── SOURCE

(Germany 1897 – 1966)
23.0 x 16.8 cm image; 23.9 x 18.0 cm sheet
‘There is an urgent need to examine old opinions and look at things from a new viewpoint. There must be an increase in the joy one takes in an object, and the photographer should become fully conscious of the splendid fidelity of reproduction made possible by his technique.’ Albert Renger-Patzsch 1928 1
Renger-Patzsch grew up in the beautiful baroque city of Würzburg, Germany. His father was a musician and a keen amateur photographer. The young Renger-Patzsch originally wanted to be a scientist and studied chemistry, but caught his father’s passion for photography and eventually turned his hand to the scientific documentation of nature. Folkwang Auriga publishing house, which had employed him as an archivist, gave him a chance to provide the photographs for a series of books, The world of plants, launching his career. He never regarded what he was doing as art and was very particular that his work was simply to be as accurate and observant as possible in revealing the hidden marvels of natural form.
One of the most influential of the books of photographs he published was Die ‘Welt ist Schön’ (‘The world is beautiful’) 1928. This is an extraordinary collection of closely observed details of natural and created objects, including flowers, minerals, buildings and machines, drawing our attention to the beauty of things on a scale that would normally be missed. His original idea for a title was ‘Die Dinge’ (‘Things’) and he was distressed by the publisher’s marketing decision to change it to ‘the world is beautiful’ which gives the images an affective slant that was diametrically opposed to his philosophy. The life of things was what the camera brought out and while for us this might have a poetry comparable to that of Rainer Maria Rilke, for Renger-Patzsch it was enough that it made things visible to us in a new way.

────

THE TASK: Please copy the Renger-Patzsch text above in full, word for word.

── DATA SHOWN

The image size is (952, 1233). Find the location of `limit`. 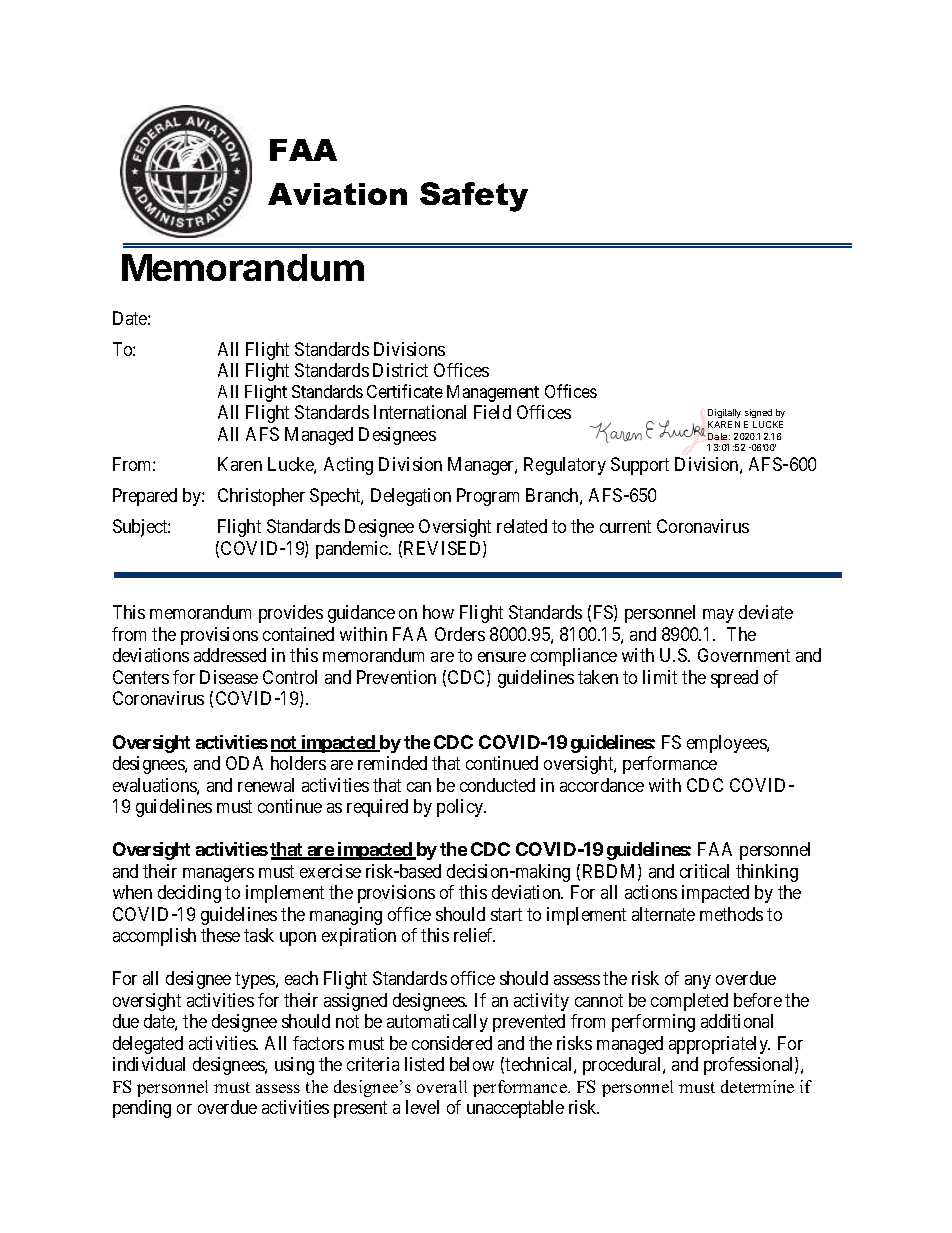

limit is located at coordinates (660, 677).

────
── DATA SHOWN

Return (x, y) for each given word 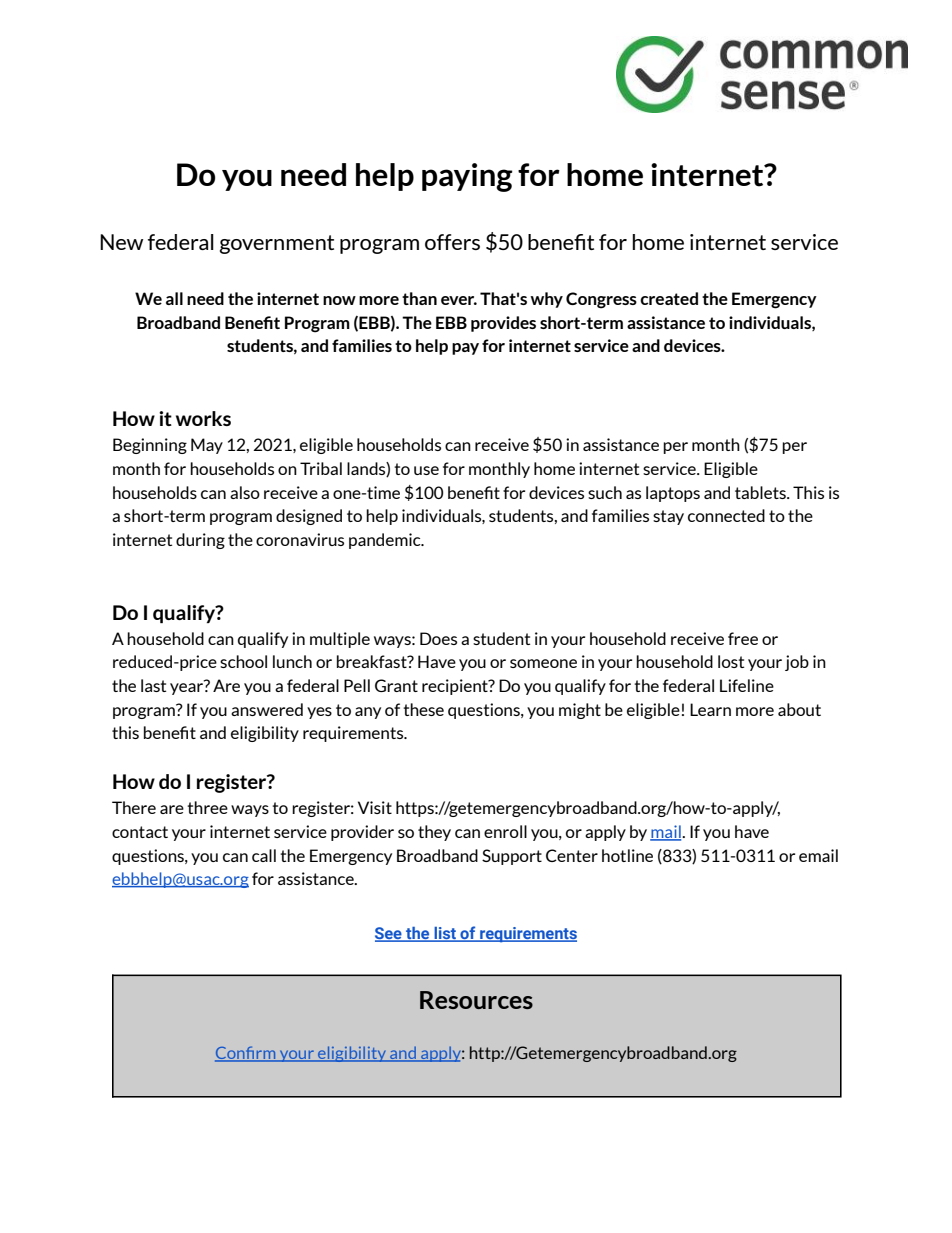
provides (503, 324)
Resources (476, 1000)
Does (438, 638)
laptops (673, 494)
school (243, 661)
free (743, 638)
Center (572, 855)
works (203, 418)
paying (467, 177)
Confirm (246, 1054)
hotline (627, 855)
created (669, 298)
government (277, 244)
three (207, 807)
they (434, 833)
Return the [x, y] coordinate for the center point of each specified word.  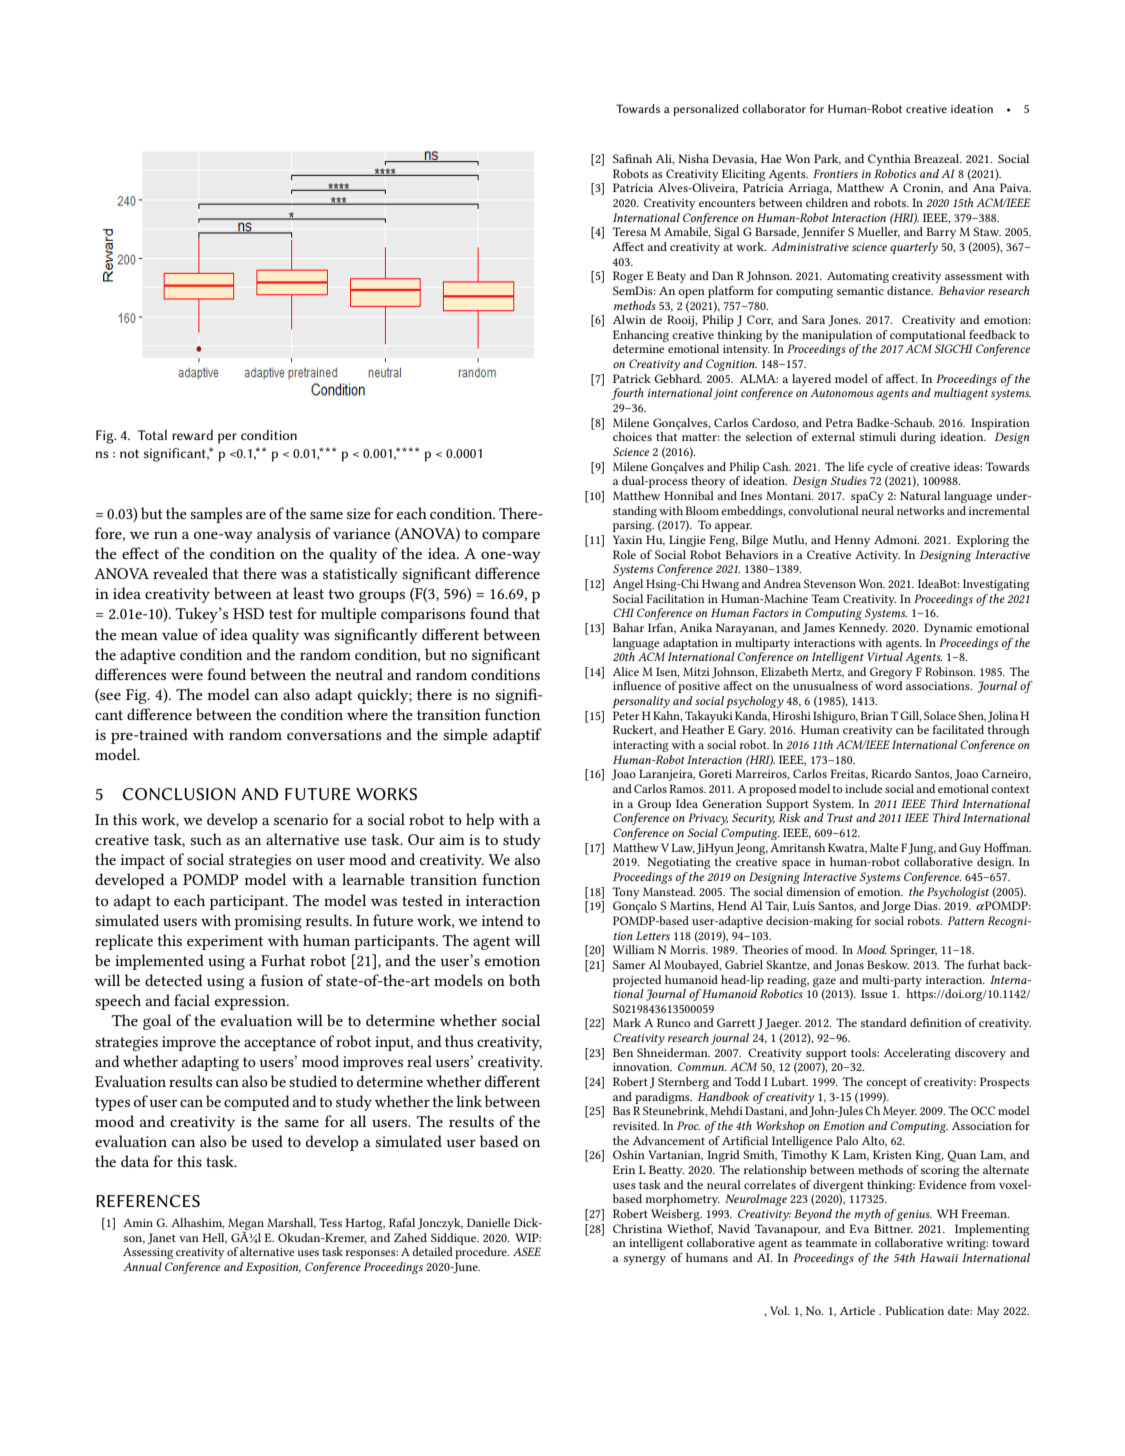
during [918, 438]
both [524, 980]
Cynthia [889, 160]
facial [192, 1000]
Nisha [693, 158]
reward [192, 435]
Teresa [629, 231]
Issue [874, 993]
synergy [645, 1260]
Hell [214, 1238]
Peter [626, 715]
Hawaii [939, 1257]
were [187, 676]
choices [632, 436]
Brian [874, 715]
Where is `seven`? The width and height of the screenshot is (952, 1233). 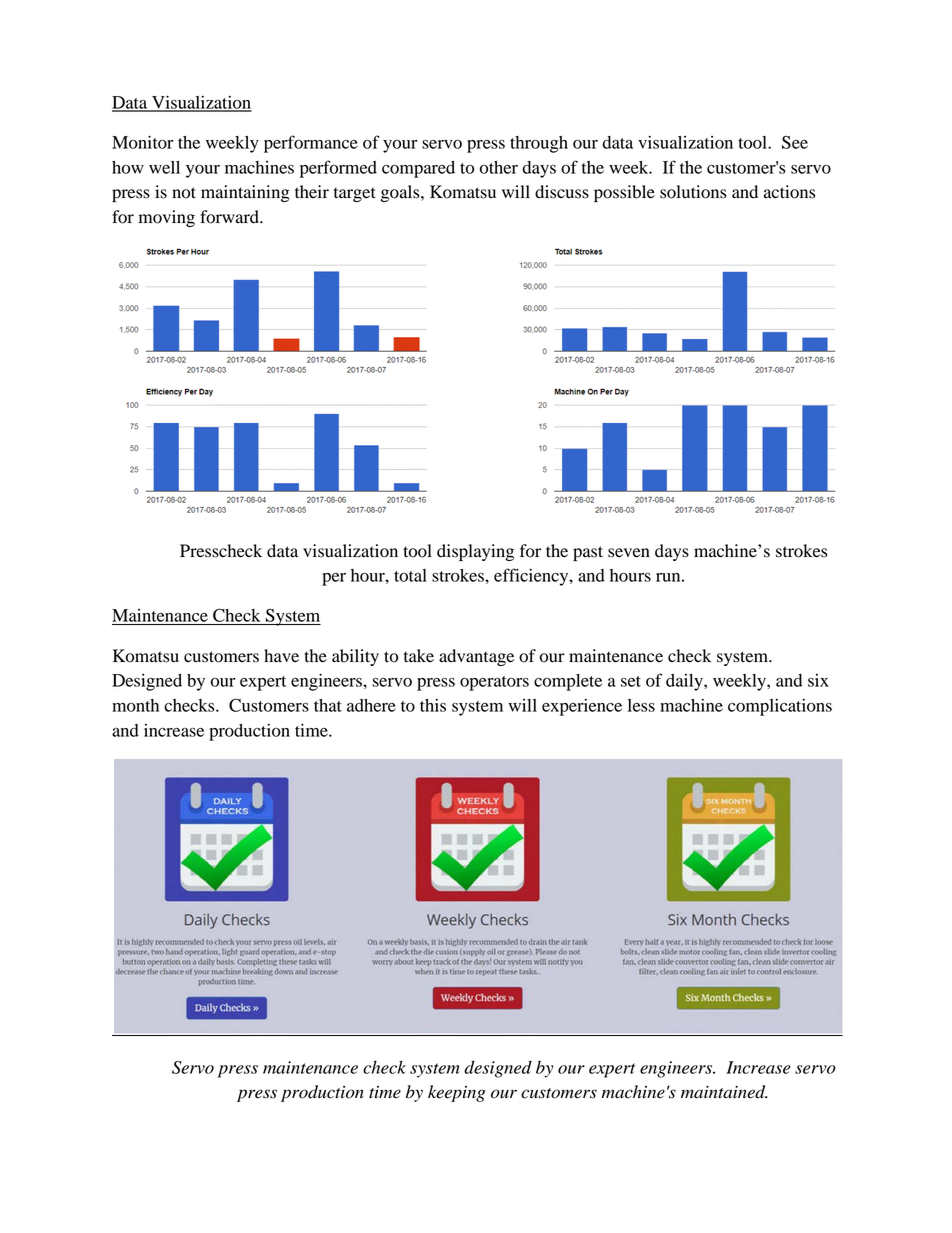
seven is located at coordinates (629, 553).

────
── DATA SHOWN

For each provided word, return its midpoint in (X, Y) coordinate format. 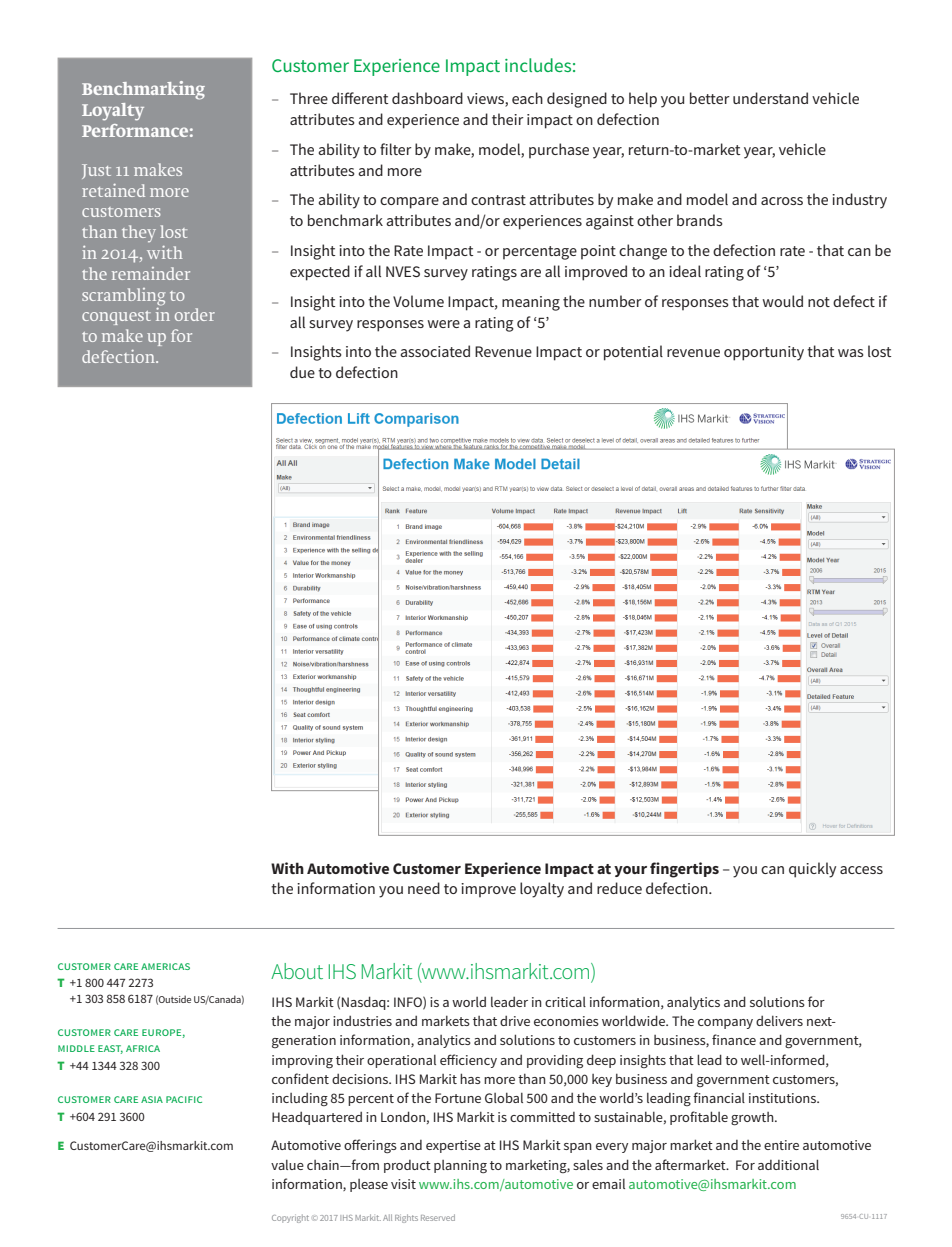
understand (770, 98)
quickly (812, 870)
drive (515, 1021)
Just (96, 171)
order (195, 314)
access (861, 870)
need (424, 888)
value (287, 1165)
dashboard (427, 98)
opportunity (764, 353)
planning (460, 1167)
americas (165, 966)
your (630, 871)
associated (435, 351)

────

TASK ANSWER:
(Germany 1897 – 1966)
23.0 x 16.8 cm image; 23.9 x 18.0 cm sheet
‘There is an urgent need to examine old opinions and look at things from a new viewpoint. There must be an increase in the joy one takes in an object, and the photographer should become fully conscious of the splendid fidelity of reproduction made possible by his technique.’ Albert Renger-Patzsch 1928 1
Renger-Patzsch grew up in the beautiful baroque city of Würzburg, Germany. His father was a musician and a keen amateur photographer. The young Renger-Patzsch originally wanted to be a scientist and studied chemistry, but caught his father’s passion for photography and eventually turned his hand to the scientific documentation of nature. Folkwang Auriga publishing house, which had employed him as an archivist, gave him a chance to provide the photographs for a series of books, The world of plants, launching his career. He never regarded what he was doing as art and was very particular that his work was simply to be as accurate and observant as possible in revealing the hidden marvels of natural form.
One of the most influential of the books of photographs he published was Die ‘Welt ist Schön’ (‘The world is beautiful’) 1928. This is an extraordinary collection of closely observed details of natural and created objects, including flowers, minerals, buildings and machines, drawing our attention to the beauty of things on a scale that would normally be missed. His original idea for a title was ‘Die Dinge’ (‘Things’) and he was distressed by the publisher’s marketing decision to change it to ‘the world is beautiful’ which gives the images an affective slant that was diametrically opposed to his philosophy. The life of things was what the camera brought out and while for us this might have a poetry comparable to that of Rainer Maria Rilke, for Renger-Patzsch it was enough that it made things visible to us in a new way.